While we are not currently involved in any material patent litigation, we
have been the subject of patent infringement allegations in the past and such
allegations are common in our industry. In 1992, Summit and Visx formed a U.S.
partnership, Pillar Point Partners, to pool certain of their patents related to
corneal sculpting technologies. As part of their agreement to dissolve Pillar
Point in June 1998, Summit and Visx granted each other a worldwide, royalty free
cross-license whereby each party will have full rights to license all existing
patents owned by either company relating to laser vision correction for use with
their systems. In connection with our March 1996 settlement of litigation with
Pillar Point regarding alleged infringement by our lasers of certain U.S.
patents, we agreed to notify Pillar Point before we begin manufacturing or
selling our laser systems in the U.S. While we are not contractually obligated
to anyone to obtain a license prior to the selling our lasers in the U.S., one
or more of our competitors may assert that such a license is required. As of the
date of this prospectus, we have not obtained a U.S. license from either Summit
or Visx, and the terms of any license, if such license is granted, have not been
determined.

### Dataset entries
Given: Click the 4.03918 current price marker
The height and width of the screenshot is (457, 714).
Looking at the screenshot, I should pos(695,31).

...

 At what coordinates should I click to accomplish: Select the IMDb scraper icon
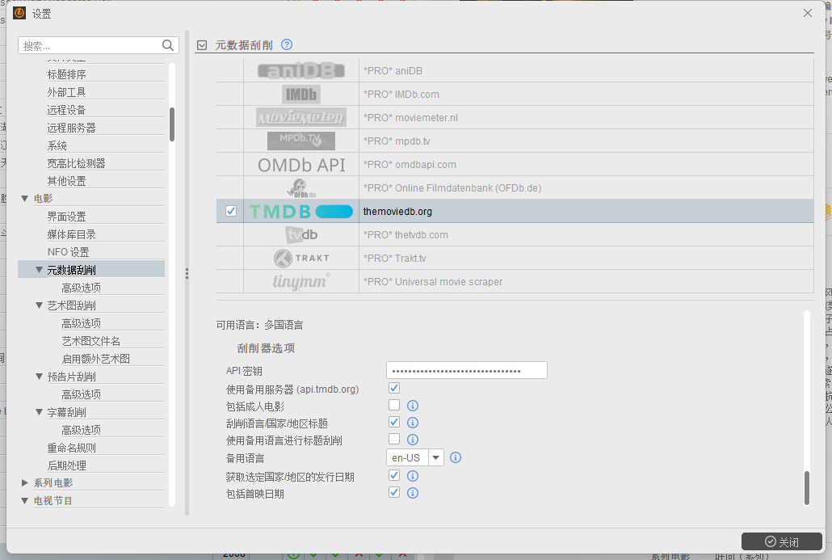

...

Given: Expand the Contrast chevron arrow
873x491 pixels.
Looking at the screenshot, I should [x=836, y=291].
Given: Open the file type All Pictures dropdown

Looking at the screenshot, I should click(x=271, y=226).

### Problem statement
Pick up the prospectus passage on laser vision patent disputes after its last sentence and keep writing in the same style. You won't need the entries.

### Exercise answer
REQUIRED MINIMUM PAYMENTS UNDER OUR UNISHAPER LICENSE AGREEMENT MAY EXCEED
OUR GROSS PROFITS FROM SALES OF OUR UNISHAPER PRODUCT. In addition to the risk
that the UniShaper single use keratome will not be accepted in the marketplace,
we are required to make certain minimum payments to the licensors under our
UniShaper single use keratome limited exclusive license agreement. Under the
agreement, we are required to pay a total of $300,000 in two equal installments
due six and 12 months after the date of our receipt of completed limited
production molds and to provide an excimer laser. We provided the laser during
the quarter ended June 30, 1998, and we expect to accept and receive such molds
once we determine that the product is ready to be commercially shipped. We
currently anticipate regular commercial shipments to commence in the second
quarter of 1999. In addition, commencing seven months after such date, we will
be required to make royalty payments equal to 50% of our defined gross profits
from UniShaper single use keratome sales, with a minimum royalty of $400,000 per
calendar quarter for a period of eight quarters.
WE ARE SUBJECT TO CERTAIN RISKS ASSOCIATED WITH OUR INTERNATIONAL SALES.
Our international sales accounted for 83% and 87% of our total revenues during
the first quarter ended March 31, 1999, and the year ended December 31, 1998,
respectively. We expect sales to international accounts will continue to
represent a comparable percentage of our total sales unless and until our
systems are cleared for commercial distribution in the U.S., or with respect to
those products that do not require regulatory approval, otherwise enter the U.S.
market. The majority of our international sales for the first quarter ended
March 31, 1999, were to Canada, Italy and Spain and for the year ended December
31, 1998, were to customers in Canada, China, Brazil, Mexico, Italy, Argentina,
South Africa and Turkey. Our business, financial condition and international
results of operations may be adversely affected by present economic instability
in Brazil and the impact of that instability on other South American countries,
future economic instability in other countries in which we have sold or may
sell, increases in duty rates, difficulties in obtaining export licenses,
ability to maintain or increase prices, and competition. In addition,
international sales may be limited or disrupted by:
o The imposition of government controls
o Export license requirements
o Political instability
o Trade restrictions
o Changes in tariffs
o Difficulties in staffing and coordinating
communications among and managing international operations.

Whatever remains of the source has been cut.